Word and element location data:
########

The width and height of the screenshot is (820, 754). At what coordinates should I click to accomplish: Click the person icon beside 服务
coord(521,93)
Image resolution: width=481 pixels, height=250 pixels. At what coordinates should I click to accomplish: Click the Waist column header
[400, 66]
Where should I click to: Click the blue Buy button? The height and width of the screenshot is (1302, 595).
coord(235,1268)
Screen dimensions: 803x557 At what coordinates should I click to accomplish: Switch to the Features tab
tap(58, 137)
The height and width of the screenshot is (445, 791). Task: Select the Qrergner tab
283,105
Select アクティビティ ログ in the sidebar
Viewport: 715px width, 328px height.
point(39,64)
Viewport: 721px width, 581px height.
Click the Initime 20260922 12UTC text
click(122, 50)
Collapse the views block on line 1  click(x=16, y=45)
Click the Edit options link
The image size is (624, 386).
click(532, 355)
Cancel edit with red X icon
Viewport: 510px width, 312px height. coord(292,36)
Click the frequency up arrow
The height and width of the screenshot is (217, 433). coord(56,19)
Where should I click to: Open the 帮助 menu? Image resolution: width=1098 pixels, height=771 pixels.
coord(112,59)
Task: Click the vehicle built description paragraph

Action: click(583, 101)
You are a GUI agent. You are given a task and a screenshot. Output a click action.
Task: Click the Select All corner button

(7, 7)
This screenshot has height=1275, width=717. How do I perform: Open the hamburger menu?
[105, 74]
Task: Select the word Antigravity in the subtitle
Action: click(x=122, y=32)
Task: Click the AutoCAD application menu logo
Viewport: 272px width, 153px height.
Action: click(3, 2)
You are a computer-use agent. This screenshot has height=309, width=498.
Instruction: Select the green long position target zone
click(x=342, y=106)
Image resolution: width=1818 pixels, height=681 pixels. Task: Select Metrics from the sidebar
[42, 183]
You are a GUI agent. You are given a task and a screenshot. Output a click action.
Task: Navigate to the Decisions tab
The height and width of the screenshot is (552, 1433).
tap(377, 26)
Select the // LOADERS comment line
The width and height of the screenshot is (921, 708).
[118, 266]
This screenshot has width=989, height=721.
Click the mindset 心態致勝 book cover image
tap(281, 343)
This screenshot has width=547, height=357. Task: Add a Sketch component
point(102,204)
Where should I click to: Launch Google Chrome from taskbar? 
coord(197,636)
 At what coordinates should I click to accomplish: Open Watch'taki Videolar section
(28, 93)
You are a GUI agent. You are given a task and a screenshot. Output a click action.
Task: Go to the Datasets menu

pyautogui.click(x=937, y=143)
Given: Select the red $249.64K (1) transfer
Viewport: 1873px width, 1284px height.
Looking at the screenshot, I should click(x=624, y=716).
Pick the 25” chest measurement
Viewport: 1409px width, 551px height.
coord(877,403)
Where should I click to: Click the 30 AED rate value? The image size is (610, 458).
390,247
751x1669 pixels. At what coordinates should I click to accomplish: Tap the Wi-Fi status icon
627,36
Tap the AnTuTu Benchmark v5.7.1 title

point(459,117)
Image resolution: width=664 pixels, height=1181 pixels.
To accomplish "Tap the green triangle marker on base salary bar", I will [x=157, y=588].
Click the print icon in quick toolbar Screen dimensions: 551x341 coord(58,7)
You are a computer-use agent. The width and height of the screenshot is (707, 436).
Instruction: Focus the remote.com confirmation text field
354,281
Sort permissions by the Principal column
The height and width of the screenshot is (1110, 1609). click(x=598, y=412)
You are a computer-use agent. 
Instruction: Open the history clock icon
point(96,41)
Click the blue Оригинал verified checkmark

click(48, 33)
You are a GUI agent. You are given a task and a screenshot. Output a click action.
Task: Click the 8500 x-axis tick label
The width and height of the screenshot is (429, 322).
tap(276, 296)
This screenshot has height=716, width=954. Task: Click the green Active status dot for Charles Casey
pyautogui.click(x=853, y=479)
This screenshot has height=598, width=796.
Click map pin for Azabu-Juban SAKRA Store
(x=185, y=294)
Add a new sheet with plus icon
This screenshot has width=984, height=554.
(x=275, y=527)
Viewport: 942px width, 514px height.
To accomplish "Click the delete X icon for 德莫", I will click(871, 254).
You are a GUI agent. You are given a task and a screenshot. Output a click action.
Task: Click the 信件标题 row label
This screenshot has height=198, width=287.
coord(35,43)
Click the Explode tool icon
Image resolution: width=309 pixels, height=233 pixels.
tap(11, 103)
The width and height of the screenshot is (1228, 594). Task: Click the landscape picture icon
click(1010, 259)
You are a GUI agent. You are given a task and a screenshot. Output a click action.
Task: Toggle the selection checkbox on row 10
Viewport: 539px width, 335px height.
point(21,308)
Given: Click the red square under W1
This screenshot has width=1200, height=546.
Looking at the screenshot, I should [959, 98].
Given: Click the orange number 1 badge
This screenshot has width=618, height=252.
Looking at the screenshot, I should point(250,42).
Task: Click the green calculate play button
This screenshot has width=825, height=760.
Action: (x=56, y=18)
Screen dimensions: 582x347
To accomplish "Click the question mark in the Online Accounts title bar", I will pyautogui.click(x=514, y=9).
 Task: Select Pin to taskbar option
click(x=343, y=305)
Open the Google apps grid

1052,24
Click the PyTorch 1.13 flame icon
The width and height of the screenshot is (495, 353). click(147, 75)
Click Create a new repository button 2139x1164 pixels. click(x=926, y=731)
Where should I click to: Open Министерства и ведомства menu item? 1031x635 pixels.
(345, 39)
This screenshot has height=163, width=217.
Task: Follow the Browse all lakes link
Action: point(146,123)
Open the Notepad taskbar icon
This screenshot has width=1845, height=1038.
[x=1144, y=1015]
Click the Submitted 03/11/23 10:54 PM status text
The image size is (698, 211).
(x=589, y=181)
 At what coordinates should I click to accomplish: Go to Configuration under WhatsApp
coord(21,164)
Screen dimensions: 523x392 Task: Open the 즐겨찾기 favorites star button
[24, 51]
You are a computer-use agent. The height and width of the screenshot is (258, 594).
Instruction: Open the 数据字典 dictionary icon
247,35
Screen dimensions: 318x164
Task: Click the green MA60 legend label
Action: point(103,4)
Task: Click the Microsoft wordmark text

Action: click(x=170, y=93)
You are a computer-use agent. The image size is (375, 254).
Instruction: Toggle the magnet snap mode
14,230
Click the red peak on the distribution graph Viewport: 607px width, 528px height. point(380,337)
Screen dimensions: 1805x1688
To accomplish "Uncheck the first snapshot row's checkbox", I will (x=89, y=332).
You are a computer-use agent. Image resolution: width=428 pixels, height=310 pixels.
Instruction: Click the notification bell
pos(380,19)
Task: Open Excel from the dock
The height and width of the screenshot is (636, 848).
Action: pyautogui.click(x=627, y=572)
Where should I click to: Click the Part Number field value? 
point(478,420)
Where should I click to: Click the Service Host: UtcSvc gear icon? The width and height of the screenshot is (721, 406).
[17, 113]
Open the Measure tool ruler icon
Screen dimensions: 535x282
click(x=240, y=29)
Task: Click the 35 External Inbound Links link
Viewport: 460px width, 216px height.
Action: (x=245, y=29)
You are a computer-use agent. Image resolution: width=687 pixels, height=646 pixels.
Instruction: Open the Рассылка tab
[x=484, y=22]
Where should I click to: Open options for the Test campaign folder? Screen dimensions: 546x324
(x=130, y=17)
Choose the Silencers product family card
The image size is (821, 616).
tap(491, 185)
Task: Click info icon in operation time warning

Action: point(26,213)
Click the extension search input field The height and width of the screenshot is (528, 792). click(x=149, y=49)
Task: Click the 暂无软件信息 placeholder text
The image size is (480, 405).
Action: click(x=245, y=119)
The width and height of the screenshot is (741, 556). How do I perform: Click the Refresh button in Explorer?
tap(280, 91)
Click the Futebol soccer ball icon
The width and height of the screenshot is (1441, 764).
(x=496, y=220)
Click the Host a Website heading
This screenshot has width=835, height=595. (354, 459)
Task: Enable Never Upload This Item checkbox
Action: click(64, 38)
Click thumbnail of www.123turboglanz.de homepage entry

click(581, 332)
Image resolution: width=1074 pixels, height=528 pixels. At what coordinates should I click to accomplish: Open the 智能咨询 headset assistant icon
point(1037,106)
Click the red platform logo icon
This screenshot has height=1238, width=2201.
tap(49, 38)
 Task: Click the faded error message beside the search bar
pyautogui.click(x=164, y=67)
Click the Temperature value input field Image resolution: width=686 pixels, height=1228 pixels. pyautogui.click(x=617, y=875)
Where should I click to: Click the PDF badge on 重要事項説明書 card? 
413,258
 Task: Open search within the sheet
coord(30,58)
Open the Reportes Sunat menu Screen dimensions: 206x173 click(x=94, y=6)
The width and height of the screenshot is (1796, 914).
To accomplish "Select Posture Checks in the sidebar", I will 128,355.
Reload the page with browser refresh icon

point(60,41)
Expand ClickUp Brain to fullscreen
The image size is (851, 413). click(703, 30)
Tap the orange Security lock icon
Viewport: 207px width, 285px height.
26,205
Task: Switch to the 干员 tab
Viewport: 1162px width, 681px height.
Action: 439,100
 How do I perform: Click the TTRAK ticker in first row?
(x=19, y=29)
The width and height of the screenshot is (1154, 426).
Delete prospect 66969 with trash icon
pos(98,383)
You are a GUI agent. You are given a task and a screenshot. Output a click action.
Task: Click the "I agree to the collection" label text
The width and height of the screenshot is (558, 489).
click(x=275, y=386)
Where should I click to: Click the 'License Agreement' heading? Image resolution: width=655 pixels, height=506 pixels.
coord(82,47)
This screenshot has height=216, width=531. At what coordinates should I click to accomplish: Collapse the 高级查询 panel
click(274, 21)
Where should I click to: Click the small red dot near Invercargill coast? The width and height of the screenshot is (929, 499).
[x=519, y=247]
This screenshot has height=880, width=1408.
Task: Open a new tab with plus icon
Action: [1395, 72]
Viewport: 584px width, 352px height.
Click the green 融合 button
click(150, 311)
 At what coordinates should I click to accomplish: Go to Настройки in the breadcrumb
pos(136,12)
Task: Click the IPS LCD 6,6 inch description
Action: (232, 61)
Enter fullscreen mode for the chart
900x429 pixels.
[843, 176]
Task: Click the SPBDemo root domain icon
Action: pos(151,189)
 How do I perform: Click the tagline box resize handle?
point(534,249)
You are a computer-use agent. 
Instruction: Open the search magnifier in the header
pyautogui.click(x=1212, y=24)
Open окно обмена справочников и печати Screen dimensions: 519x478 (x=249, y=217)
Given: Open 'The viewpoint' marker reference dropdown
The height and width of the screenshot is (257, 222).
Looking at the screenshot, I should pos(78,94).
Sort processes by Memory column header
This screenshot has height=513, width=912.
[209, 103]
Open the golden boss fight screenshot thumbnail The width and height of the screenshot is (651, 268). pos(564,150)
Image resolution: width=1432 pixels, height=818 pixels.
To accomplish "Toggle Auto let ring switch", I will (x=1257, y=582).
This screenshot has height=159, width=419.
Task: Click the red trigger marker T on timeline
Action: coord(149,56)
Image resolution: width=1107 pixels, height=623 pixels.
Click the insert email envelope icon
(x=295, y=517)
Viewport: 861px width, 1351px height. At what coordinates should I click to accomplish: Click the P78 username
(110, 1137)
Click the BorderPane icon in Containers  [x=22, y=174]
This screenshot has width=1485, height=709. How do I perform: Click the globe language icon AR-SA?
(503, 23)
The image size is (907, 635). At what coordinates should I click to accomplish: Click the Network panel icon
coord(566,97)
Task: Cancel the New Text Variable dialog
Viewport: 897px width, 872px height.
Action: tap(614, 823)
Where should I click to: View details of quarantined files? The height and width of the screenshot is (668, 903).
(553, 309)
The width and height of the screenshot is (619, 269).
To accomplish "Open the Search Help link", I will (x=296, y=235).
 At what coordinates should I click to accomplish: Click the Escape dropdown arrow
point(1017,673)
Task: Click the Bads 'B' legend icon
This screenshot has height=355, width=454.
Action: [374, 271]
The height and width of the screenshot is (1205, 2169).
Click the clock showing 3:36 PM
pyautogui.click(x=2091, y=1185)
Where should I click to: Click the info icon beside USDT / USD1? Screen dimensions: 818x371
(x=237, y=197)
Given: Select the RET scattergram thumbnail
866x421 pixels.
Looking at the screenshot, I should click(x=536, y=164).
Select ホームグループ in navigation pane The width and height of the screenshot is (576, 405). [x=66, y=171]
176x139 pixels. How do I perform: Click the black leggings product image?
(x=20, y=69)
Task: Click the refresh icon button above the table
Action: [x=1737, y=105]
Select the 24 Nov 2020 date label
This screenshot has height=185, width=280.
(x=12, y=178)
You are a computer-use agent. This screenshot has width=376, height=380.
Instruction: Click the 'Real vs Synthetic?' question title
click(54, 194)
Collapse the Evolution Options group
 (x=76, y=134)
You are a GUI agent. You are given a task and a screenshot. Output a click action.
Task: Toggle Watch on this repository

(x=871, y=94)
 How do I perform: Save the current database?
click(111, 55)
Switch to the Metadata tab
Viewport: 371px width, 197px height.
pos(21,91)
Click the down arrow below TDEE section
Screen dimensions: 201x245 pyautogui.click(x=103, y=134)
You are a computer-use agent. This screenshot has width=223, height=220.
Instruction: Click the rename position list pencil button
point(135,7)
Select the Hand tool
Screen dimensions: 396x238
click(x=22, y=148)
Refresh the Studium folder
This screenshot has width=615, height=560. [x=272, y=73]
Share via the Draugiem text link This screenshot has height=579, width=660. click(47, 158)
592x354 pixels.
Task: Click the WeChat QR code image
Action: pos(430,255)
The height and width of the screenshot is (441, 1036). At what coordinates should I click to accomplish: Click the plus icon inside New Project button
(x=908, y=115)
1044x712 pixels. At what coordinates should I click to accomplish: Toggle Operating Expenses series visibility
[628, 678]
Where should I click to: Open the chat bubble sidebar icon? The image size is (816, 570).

########

## SET EXERCISE
Copy out the records below word for word, beginning at the line containing "Cancel edit with red X icon" and ending at the line containing "Action: click(x=122, y=32)", with both of those lines included.

## SOLUTION
Cancel edit with red X icon
Viewport: 510px width, 312px height. coord(292,36)
Click the frequency up arrow
The height and width of the screenshot is (217, 433). coord(56,19)
Where should I click to: Open the 帮助 menu? Image resolution: width=1098 pixels, height=771 pixels.
coord(112,59)
Task: Click the vehicle built description paragraph

Action: click(583, 101)
You are a GUI agent. You are given a task and a screenshot. Output a click action.
Task: Click the Select All corner button

(7, 7)
This screenshot has height=1275, width=717. How do I perform: Open the hamburger menu?
[105, 74]
Task: Select the word Antigravity in the subtitle
Action: click(x=122, y=32)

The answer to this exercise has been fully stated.